■ THE TASK
Reproduce the lines below exactly, from the one containing "Where should I click to: Click" through the one containing "Task: Pan the map right with arrow", both included. Leave out any pictures.

■ SUPPLIED MATERIAL
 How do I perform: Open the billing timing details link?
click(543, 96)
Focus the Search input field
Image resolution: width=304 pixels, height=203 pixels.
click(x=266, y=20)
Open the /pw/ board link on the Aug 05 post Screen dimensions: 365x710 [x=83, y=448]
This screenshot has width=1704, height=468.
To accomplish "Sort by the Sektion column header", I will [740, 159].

* * *

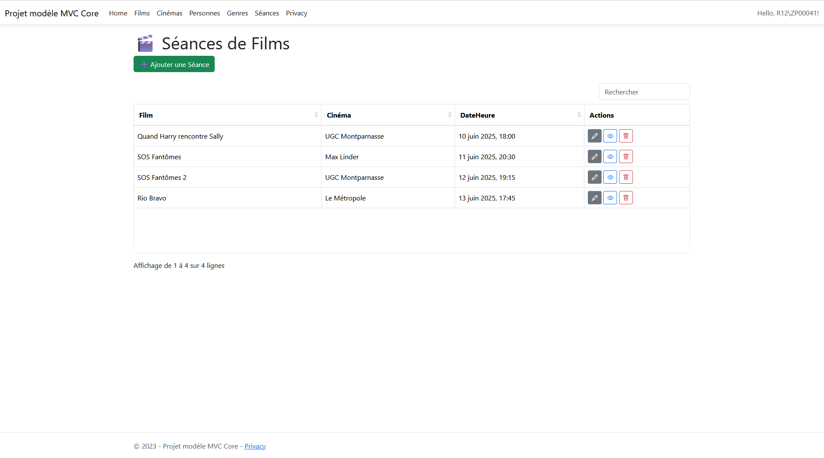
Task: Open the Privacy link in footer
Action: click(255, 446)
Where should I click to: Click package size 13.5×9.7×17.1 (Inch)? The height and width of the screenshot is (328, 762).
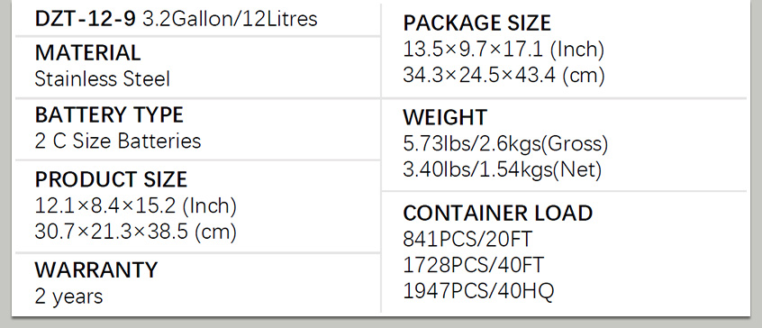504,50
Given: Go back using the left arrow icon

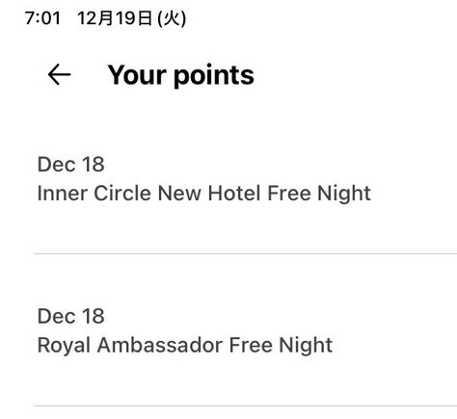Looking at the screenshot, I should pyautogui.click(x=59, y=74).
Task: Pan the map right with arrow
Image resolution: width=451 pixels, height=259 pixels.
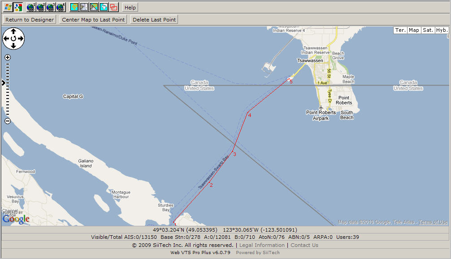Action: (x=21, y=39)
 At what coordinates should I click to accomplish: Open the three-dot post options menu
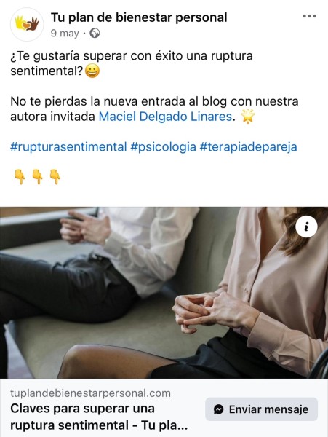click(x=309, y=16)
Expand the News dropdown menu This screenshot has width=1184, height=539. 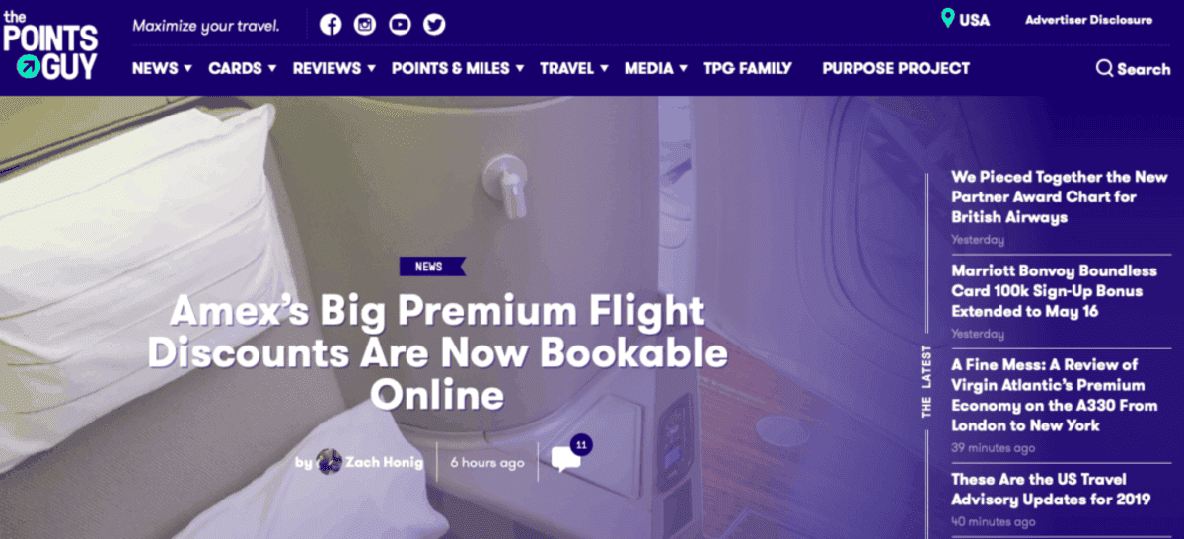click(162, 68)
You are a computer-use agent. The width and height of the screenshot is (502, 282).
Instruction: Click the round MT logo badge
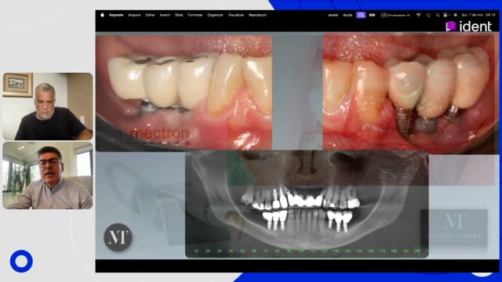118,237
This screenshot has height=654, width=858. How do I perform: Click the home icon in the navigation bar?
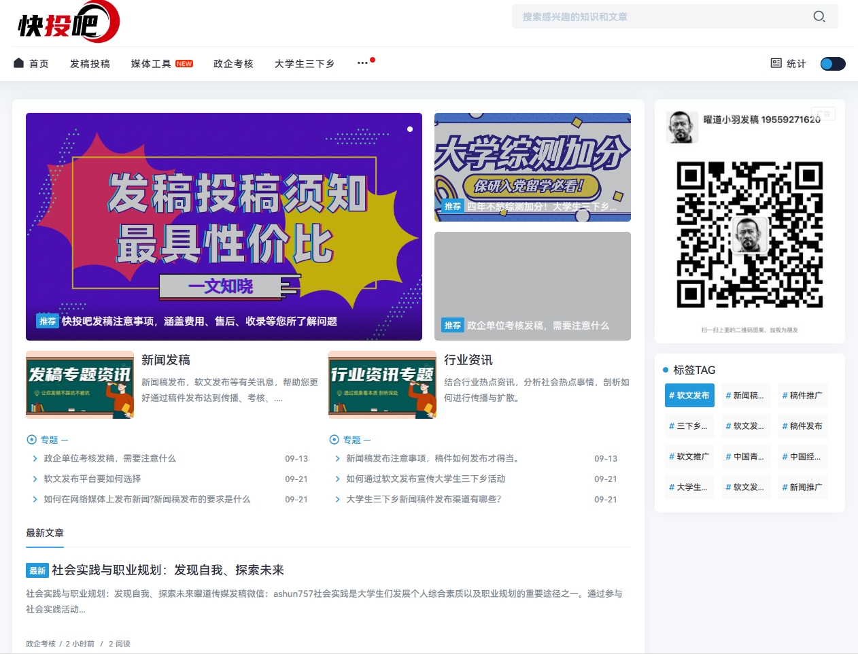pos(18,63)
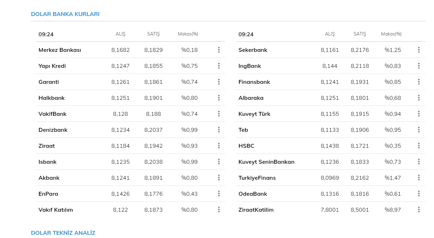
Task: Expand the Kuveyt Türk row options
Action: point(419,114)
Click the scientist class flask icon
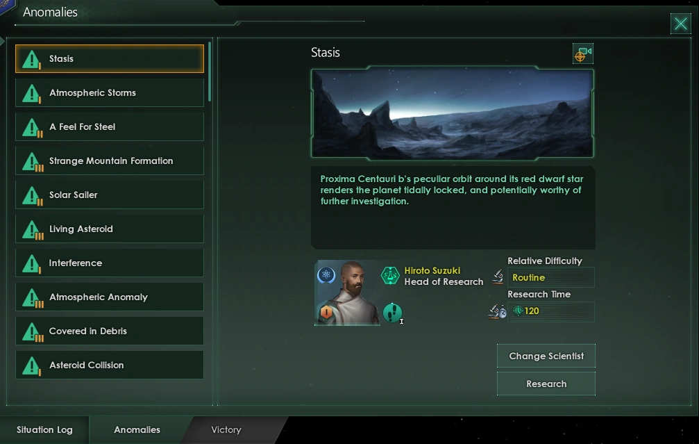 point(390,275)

--

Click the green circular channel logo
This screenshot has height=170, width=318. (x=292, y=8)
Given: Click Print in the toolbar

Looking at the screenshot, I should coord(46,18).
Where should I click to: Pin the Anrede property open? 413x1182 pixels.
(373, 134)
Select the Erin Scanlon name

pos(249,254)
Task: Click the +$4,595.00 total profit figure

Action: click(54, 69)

■ TASK SOLUTION
Where should I click to: Click package size 13.5×9.7×17.1 (Inch)? The height and width of the screenshot is (328, 762).
504,50
Given: Go back using the left arrow icon

Looking at the screenshot, I should pyautogui.click(x=59, y=74).
Task: Pan the map right with arrow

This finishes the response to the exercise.